*Artículo*
El juicio de los papas
Desde 1793, luego del asesinato del rey Luis XVI, Pío VI afirmó que la
Revolución que hacía estragos en Francia tenía su origen en el calvinismo. Él
no dudó en hablar de conjura, de conspiración y
de complot:
hacía tiempo ya que los calvinistas habían comenzado a conjurar en
Francia para la ruina de la religión católica. Pero para alcanzar el término
había que preparar los espíritus [...] Es en vista de esto que se vincularon
con los filósofos perversos. La Asamblea General del clero de Francia de 1745
había descubierto y denunciado los abominables complots de
todos estos artesanos de impiedad. Y Nosotros mismos, desde el comienzo de
Nuestro pontificado[...] anunciamos el peligro inminente que amenazaba a Europa
[...] Si se hubieran escuchado Nuestras descripciones y Nuestros
consejos, no tendríamos que lamentar ahora el progreso de esta
vasta conspiración tramada contra los reyes y contra los imperios[2].
León XIII, en su encíclica Diuturnum sobre el origen del
poder civil, hace remontar al protestantismo los errores políticos de las
sociedades modernas, señaladamente la soberanía del pueblo y la falsa noción de
libertad:
De aquella herejía nacieron en el siglo pasado una filosofía falsa, el
llamado derecho nuevo, la soberanía popular y una descontrolada licencia que
muchos consideran como la única libertad. De aquí se ha llegado a esos errores recientes que se llaman
comunismo, socialismo y nihilismo, peste vergonzosa y amenaza de muerte para la
sociedad civil[3].

*Datos almacenados*
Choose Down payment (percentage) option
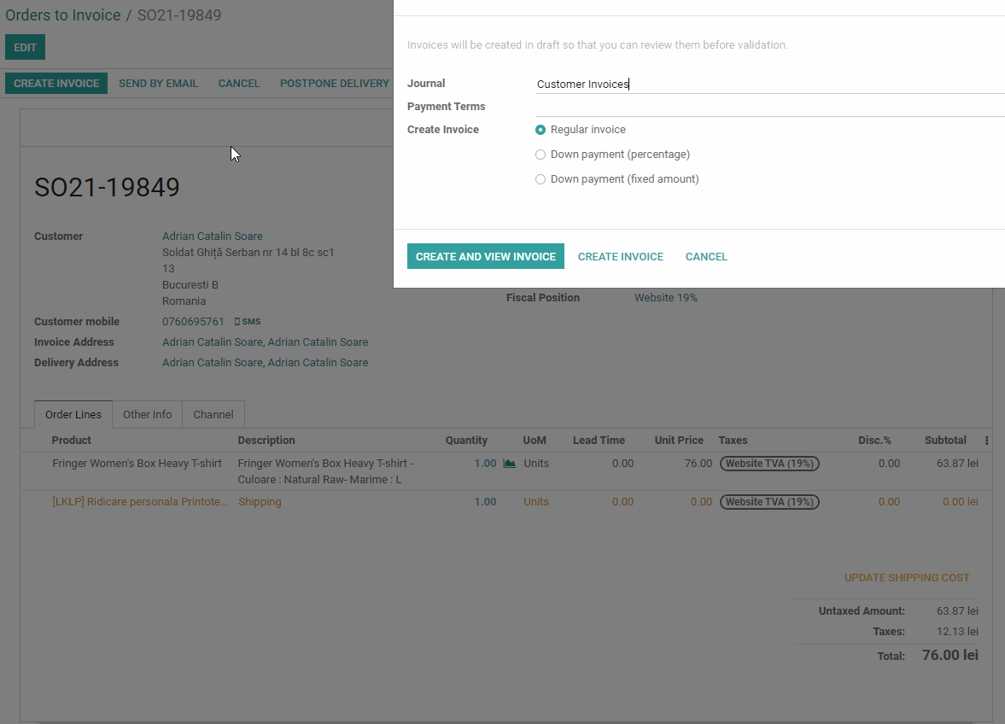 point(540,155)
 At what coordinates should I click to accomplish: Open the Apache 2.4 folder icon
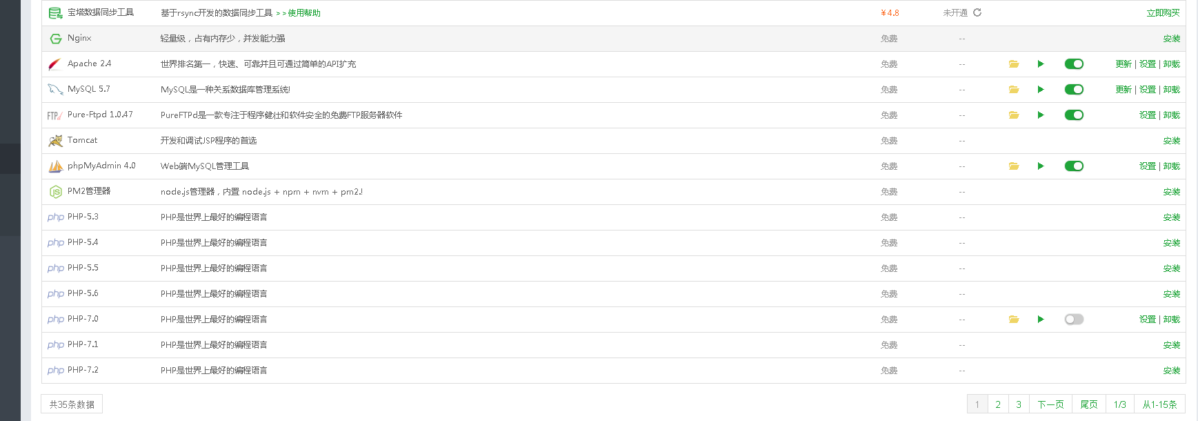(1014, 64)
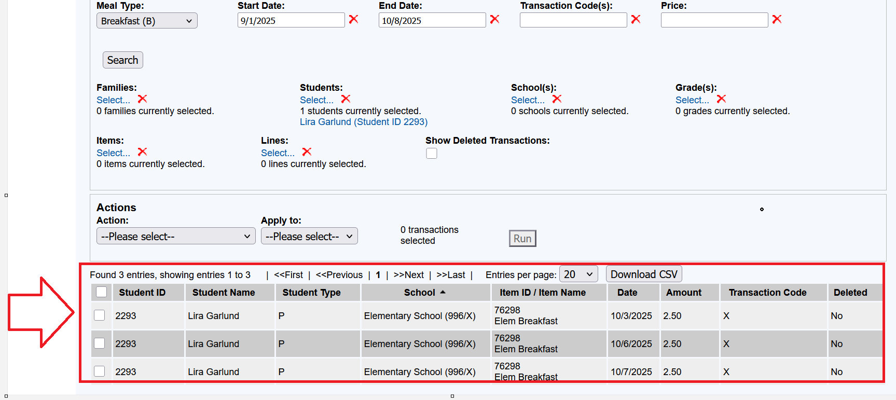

*Ejercicio propuesto*
Según el artículo sobre el juicio de los papas, ¿en qué situó Pío VI el origen de la Revolución que asolaba Francia?

*Respuesta correcta*
En el calvinismo.